Il passo è svelto, la pausa pranzo dura poco. Ma c’è chi trova comunque il tempo di parlare delle ultime notizie che riguardano proprio il quartiere, la Défense, alla periferia ovest di Parigi, indicato come possibile obiettivo del diabolico piano terroristico di Abaaoud Abdelhamid.

“Non mi stupisce che la Défense fosse nel mirino, è un posto molto affollato”, commenta Audrey, 34 anni, una dei 150 mila impiegati che ogni giorno popolano gli uffici di grandi società nei grattacieli attorno all’Arche de la Défense. Un flusso quotidiano di persone che sbucano dalle linee della metro o dell’Rer, in questi giorni perennemente rallentate dal susseguirsi di ‘allarmi bomba’ o ‘pacchi sospetti’.

La conferma che tra le vittime del blitz antiterrorismo a Saint-Denis ci sia proprio la ‘mente’ degli attacchi del 13 novembre arriva in questi minuti. “Davvero è morto? Ma non cambierà nulla, perché ce ne saranno altri pronti ad attaccare”, dicono quasi rassegnate, nonostante i loro 20 anni, Lindsay e Sandy, quest’ultima commessa in un negozio di prodotti di bellezza nell’immenso centro commerciale Les Quatre Temps. Con i suoi 230 negozi e ristoranti e i suoi 45 milioni di visitatori all’anno, Les Quatre Temps è il principale centro commerciale di Francia: quattro piani, un intreccio di scale mobili e ascensori, un dedalo di corridoi illuminati a giorno dalle decorazioni di Natale.

Un gigante che soffre, stando a qualche ristoratore che da venerdì scorso ha visto diminuire drasticamente il flusso dei suoi clienti: “Siamo passati da 800 coperti a 300 in un giorno solo”. Agli ingressi è stata aumentata la presenza di vigilantes, che ispezionano borse e zainetti ‘a vista’, ma senza potere – per legge – metterci le mani. A qualcuno viene chiesto di aprire il cappotto, ma il personale di sicurezza non può perquisire fisicamente le persone. “Questi controlli sono rassicuranti, almeno sappiamo che qualcuno vigila – continua Audrey -. In momenti come questi siamo tutti ben disposti a collaborare di più, ne va della nostra sicurezza”. Qualcuno si lamenta invece per il fatto che siano troppo “blandi”: “Non bastano i controlli a vista. Se non mi puoi perquisire, posso nascondermi qualsiasi cosa addosso”.
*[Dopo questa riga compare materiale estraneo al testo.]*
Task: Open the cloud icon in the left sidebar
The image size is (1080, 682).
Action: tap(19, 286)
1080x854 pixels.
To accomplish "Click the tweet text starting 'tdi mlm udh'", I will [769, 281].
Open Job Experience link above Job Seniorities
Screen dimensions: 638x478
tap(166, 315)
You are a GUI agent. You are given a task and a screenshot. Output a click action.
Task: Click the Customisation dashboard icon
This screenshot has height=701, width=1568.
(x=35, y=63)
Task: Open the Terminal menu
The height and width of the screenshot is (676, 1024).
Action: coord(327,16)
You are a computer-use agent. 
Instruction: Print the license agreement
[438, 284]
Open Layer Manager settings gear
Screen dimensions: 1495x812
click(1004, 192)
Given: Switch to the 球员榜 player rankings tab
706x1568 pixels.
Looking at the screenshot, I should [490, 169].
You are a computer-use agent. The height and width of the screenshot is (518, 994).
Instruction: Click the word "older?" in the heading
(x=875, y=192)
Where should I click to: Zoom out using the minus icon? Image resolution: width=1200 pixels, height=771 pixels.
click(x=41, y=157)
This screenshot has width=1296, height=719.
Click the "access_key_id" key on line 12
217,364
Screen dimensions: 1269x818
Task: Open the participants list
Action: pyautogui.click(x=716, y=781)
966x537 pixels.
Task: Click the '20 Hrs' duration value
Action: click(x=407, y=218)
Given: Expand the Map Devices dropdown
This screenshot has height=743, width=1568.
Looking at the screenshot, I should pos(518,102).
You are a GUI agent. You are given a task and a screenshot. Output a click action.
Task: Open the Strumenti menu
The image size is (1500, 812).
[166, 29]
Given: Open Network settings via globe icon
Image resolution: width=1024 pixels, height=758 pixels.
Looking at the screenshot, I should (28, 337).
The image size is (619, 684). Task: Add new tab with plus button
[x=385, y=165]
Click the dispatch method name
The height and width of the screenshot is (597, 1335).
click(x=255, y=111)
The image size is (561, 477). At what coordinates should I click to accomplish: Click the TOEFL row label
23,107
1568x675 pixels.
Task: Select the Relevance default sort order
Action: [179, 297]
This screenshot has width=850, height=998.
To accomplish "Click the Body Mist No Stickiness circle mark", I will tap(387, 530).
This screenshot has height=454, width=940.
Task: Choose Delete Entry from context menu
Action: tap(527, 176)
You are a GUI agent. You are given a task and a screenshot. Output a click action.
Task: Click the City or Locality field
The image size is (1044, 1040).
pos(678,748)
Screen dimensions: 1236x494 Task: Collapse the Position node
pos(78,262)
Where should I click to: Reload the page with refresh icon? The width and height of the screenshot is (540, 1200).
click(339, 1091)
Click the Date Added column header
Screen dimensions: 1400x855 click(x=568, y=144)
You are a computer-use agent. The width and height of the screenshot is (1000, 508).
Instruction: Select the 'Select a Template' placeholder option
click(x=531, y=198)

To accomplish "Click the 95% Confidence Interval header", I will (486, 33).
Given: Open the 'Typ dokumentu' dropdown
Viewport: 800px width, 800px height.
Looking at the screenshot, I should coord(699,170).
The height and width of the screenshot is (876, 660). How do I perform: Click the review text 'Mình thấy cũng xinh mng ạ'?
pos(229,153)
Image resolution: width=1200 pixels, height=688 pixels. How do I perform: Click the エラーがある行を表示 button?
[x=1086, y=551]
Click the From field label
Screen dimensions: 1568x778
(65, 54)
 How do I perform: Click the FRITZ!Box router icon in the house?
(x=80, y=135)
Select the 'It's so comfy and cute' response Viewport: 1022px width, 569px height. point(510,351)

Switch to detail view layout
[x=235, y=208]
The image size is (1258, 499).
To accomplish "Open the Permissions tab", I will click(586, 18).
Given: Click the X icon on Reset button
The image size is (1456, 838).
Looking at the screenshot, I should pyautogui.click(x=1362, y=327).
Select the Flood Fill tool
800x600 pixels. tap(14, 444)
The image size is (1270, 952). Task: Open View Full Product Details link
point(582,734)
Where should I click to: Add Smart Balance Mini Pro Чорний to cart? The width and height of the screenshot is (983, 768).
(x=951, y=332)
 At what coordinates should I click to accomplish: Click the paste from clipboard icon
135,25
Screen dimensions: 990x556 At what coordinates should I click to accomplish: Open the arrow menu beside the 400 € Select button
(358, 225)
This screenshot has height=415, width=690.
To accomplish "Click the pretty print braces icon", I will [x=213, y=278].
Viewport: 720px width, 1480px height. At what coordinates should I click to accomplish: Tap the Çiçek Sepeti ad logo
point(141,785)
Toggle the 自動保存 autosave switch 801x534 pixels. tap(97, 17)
“Non c’è controllo che tenga, visto che i terroristi potrebbero agire ovunque”, chiosa infine Josselin, 27 anni, un lavoro in una nota banca francese. “Se deve capitare, capita”, commenta, fatalista. Il suo collega, Manuel, riceve un messaggio dalla fidanzata su una presunta presenza di “uomini armati” nel supermercato del secondo piano. E’ uno dei tanti allarmi che si riveleranno falsi, ma che tradiscono lo stato d’animo dei parigini in questi giorni. Sul ‘parvis’, il viale che divide in due il quartiere e che porta lo sguardo fino al lontano Arco di Trionfo, le bandiere francese ed europea sono ancora a mezz’asta in segno di lutto. La tragedia di venerdì, con i suoi 130 morti, aveva bloccato i lavori per l’apertura del mercatino di Natale prevista per oggi: gli operai si danno da fare per completare gli stand a forma di piccoli chalet, entro domani o sabato al massimo.